For starters, while feminist doctrine impugns masculinity, it has quite paradoxically cast many male norms (and even vices) as a gold standard to be embraced by girls seeking true emancipation. Thus have females been encouraged to be lustful in the name of “sexual liberation”; thus have they been fed “girl power” messages stressing assertiveness; and thus have they been exposed to masculinized female characters on TV who model violent behavior, fighting like — and usually with — men. Being ladylike is viewed today as existence in a patriarchal pillory.

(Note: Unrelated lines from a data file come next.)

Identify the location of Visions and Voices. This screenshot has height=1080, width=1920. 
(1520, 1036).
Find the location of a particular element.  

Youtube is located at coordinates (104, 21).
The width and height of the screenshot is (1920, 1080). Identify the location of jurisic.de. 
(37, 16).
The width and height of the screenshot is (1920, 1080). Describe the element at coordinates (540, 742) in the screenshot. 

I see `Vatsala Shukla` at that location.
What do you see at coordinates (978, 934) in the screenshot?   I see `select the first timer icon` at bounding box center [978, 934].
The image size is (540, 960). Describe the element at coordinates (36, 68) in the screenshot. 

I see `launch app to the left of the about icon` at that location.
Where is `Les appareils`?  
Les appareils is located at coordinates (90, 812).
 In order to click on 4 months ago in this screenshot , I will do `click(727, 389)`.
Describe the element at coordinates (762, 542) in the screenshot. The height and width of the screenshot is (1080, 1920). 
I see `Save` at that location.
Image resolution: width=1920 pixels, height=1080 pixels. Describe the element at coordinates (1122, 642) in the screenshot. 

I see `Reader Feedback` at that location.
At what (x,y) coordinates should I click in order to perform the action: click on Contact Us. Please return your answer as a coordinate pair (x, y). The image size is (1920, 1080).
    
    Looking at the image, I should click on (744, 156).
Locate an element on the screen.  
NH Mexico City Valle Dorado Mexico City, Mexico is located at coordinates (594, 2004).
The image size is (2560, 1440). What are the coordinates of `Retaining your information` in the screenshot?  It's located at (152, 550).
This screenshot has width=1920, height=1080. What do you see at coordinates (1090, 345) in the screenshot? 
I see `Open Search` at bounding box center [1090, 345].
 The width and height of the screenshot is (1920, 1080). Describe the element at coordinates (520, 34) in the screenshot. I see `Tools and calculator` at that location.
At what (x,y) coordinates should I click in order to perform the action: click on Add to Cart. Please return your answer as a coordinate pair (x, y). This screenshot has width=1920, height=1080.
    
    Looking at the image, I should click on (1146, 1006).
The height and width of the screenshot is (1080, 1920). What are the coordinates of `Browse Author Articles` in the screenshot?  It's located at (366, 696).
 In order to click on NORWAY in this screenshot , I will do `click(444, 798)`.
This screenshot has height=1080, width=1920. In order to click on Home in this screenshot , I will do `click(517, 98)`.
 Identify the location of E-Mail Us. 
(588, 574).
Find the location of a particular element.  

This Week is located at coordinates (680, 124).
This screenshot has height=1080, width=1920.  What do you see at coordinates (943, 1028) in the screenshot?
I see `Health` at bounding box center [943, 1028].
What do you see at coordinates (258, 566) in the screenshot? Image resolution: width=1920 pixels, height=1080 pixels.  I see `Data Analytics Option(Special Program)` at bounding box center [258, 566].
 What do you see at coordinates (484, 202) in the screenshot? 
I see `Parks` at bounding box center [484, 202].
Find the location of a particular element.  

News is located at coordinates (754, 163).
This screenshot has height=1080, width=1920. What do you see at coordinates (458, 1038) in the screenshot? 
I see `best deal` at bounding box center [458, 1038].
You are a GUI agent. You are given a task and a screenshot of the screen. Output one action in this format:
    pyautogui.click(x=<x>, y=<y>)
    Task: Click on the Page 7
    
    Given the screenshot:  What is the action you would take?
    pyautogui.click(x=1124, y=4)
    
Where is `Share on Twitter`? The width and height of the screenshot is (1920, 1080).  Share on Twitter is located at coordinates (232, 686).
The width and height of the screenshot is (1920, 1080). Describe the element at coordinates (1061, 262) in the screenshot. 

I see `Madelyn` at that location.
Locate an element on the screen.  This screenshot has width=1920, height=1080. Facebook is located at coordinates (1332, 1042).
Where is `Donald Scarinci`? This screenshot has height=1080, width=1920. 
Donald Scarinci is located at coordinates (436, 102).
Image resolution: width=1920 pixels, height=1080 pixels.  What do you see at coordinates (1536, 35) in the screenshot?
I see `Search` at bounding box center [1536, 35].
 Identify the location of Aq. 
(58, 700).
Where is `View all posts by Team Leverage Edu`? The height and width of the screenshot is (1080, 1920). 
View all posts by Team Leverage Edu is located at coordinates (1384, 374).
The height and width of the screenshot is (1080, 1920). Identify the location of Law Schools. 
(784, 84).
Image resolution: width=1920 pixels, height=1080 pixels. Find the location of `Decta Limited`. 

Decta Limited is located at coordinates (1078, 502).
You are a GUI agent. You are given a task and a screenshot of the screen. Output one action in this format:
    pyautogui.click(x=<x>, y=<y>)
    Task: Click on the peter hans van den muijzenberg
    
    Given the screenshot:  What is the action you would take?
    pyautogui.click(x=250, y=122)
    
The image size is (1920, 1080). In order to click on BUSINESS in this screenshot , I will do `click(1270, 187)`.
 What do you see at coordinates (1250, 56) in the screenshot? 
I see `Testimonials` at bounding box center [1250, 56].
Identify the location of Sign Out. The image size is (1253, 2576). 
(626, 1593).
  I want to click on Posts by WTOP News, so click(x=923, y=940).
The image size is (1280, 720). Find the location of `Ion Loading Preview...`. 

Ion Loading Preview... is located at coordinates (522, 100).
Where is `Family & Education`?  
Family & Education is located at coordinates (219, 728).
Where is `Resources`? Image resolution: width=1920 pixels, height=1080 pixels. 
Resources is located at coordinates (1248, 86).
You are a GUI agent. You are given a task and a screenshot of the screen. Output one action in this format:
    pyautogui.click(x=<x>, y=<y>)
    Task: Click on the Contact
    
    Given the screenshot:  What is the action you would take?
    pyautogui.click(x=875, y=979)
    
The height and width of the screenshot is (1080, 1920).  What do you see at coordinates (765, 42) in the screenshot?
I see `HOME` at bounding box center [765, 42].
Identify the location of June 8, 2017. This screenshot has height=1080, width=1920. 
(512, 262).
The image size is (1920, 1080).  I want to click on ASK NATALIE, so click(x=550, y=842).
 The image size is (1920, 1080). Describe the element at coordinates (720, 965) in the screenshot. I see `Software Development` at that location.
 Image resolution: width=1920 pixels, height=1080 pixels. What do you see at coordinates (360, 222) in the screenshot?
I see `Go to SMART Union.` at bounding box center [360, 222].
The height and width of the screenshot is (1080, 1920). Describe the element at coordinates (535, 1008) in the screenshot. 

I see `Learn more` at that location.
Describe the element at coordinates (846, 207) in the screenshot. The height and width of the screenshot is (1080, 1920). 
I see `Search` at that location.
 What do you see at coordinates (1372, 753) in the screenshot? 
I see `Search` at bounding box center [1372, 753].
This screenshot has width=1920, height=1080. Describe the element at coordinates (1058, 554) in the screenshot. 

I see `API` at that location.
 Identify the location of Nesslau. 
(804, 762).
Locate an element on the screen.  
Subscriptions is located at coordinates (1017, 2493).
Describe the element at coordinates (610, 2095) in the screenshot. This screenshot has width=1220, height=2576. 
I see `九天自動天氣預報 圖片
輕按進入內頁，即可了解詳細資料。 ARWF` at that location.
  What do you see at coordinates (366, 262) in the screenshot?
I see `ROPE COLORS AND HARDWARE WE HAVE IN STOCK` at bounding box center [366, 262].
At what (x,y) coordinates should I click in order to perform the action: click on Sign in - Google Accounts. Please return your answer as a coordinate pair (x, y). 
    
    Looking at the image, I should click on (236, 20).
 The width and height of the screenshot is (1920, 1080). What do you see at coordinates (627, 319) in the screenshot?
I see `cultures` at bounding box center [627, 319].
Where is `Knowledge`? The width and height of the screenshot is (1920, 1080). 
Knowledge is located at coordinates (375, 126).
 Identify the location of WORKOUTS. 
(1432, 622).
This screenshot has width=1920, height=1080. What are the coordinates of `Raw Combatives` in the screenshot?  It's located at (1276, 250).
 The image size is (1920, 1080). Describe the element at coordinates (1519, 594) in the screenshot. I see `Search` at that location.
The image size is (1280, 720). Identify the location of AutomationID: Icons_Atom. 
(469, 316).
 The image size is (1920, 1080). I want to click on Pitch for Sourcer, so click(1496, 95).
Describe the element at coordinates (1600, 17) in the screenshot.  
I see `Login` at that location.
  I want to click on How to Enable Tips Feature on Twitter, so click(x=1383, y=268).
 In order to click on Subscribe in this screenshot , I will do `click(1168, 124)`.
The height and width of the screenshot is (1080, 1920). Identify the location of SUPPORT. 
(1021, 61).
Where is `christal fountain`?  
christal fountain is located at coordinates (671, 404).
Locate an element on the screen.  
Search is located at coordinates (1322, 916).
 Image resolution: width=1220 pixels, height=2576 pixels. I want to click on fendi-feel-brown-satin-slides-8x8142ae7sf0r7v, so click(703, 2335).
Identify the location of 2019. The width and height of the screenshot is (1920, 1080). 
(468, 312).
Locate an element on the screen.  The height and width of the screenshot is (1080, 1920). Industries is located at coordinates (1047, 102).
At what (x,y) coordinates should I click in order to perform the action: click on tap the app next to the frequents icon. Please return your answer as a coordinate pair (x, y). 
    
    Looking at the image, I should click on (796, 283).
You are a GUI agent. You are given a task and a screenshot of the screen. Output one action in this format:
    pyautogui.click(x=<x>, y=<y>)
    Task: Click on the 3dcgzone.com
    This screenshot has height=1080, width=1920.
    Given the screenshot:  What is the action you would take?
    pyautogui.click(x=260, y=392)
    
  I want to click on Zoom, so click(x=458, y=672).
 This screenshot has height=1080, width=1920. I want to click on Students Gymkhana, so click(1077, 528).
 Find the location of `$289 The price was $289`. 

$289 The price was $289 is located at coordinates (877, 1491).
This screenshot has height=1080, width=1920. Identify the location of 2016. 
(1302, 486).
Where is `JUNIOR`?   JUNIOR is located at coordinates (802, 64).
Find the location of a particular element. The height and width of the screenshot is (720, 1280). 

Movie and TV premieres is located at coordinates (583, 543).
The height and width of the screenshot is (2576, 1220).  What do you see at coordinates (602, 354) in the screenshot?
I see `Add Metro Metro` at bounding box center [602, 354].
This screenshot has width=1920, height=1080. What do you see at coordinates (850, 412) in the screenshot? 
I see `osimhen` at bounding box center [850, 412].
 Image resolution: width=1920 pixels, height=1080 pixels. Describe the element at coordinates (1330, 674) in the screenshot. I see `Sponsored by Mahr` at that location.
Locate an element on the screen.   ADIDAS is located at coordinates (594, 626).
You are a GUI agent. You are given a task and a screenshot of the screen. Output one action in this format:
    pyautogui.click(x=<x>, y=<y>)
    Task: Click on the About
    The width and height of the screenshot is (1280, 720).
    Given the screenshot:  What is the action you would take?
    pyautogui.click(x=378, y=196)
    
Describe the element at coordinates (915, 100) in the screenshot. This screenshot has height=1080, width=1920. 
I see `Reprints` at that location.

Then there’s the Bonnie and Clyde factor. Dr. Ann Hagell, who co-authored a major study on anti-social behavior, points out that while youth of yesteryear socialized mainly in single-sex groups, girls today “come into contact with boys who provide the temptation” to violence, wrote the BBC. As psychologist and author Elie Godsi put it, “There’s a lot more of a ‘ladette’ culture where young women are aping and mimicking the traditional behaviour young men engage in.” (This lends support to the thesis that girls are imbibing the feminist conception of male behavior as gold standard.) Related to this is that some girls admit to engaging in violence for the same reason boys often do: to impress others — in the girls’ case, older boys.

The bottom line is that one major difference between male and female violence is that the former is simply more visible — and showcased. This reflects how characteristic male sin is more obvious than characteristic female sin, with, respectively, lust and vanity being good examples.

This is a good thing to bear in mind in this anti-male #MeToo age. To use a twist on a Frédéric Bastiat line, a bad social analyst notes only what can be seen; a good social analyst notes both the seen and the unseen.